Forget me not
29 April 2011 08:27 AM Categories: Memoir

The muddy bottom of the Bohemia glittered with Budweiser bottles, the emerald necks of Molson 12-ouncers submerged jewels peeking out of the muck. Above, his daysailer, an stretched oval of white, bobbed in the wake of a speedboat. We were joined like in porno below the jib. From the marina a pair of binoculars focused on us, the watcher's eyes trained on the fools in the boat who believed in the false privacy of an almost-empty river.
"I don't know if I love him anymore," I thought afterwards, pulling a beer from the pack, letting him adjust the sail so the wind could drag us back home. We were browned and bleached by sun, by Saturday afternoons on the water. A starburst of new freckles marked his right shoulder blade. I counted them, added them up. Every trip started with a struggle, first with the boat as we pulled it from its grassy hiding place, next with him as we moved the daysailer onto the rollers and slipped it into the brown water. I could do nothing right.

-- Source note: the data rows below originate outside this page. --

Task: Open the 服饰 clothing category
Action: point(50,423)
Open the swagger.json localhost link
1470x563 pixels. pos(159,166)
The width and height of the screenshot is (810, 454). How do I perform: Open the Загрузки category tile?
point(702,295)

If glass is made of out of sand, is the substrate holding the liquid in place, then we were returning the bottles to their rightful place, sending them home. The bottles became worm homes, mud collectors. They carried the memory of what they once were, of being small enough to sift through his fingers. The shards on asphalt, loose mosaics on the edge of driveways, scattered into cornfields, were part of the process, too, the breakdown, the slow return of glass to rock to sand again.
"I don't know if love him anymore." The thought followed us up the street to his parent's house. Inside, it smelled like him: spicy with a hint of sawdust, like soap, like freshly-dried paint. His mother, a rangy woman, gangly and tanned, was cutting the grass. We walked downstairs to his room and I collapsed into him, breathing him in, his family, the threatening safety, the years of sameness that would await. From the window, his mother's feet did their dance with the mower, the tip-toe push and back-up, her calves rippling with each move. He wrapped his arms around me as if I was a child.

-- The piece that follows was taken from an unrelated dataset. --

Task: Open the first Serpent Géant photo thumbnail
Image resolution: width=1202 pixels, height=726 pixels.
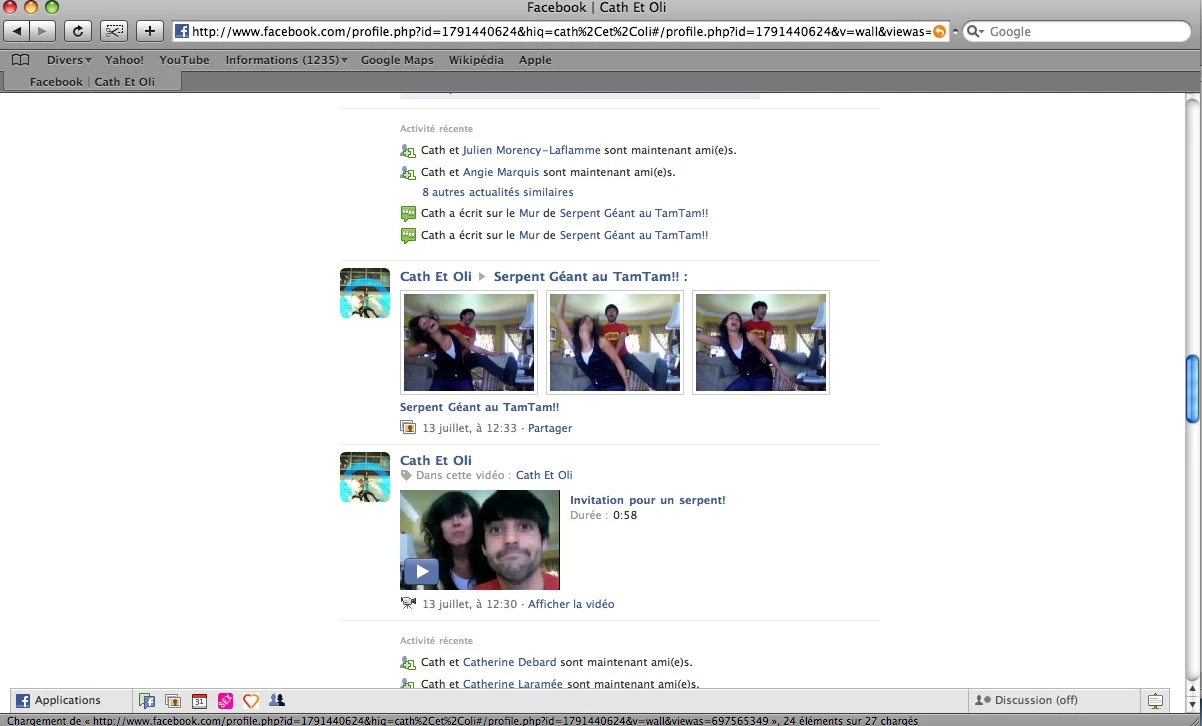Action: coord(469,343)
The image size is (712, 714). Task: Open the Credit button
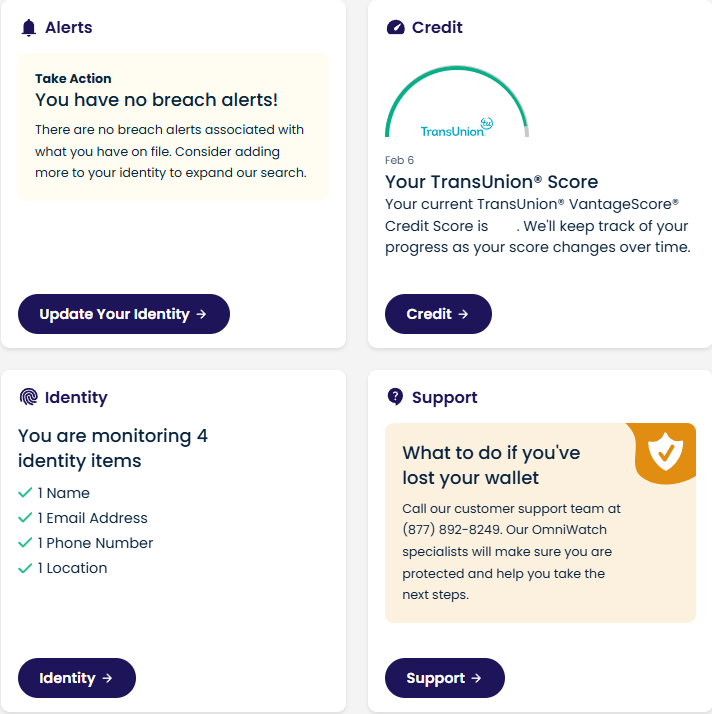(438, 314)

I can hold on to a moment for as long as my memory holds out. I can warm myself with love, the love object, the glow of his attention. I can take the walk after dark cozied up to my man, telling my secrets, letting the tears flow in the dark. But I can't make the moment last forever. Eventually, the road beckons and I become a cliché of non-commitment: If I leave here tomorrow, would you still remember me? Because I will remember everything about you.
Instead, I remember landscape: the crumbling decrepitness of fallow cornfields in the moonlight, the languidness of July air after midnight, the crackle of dead leaves on the oak as the new growth forced them out.
That evening, I found a baby rabbit by the birdbath, tiny enough to be practically newborn. My grandfather had cleared out the undergrowth at the birdbath's concrete base and left it homeless. I tended to it with an eye dropper and sugar water, made a nest in a shoebox. I let the creature sleep next to me, cuddled up against me for warmth. When I woke up, it was dead, crushed by my weight.
Motherless animals don't stand a chance.
He stopped by late the next night. I recorded it like a photograph, like a movie: a knock on the door, my head pressing into his chest, the thin fabric of his sleeveless t-shirt soft against my cheek. I switched the television off. Every night was what if, the romance of not knowing, the worry of the no show. He redeemed me again and I forgot my worries about love for the moment, for the sweet moment when he hovered above me.
Image: Small rabbit, Summer 1985.
I've taken license with space and time in this post, compressed events from a couple of summers together.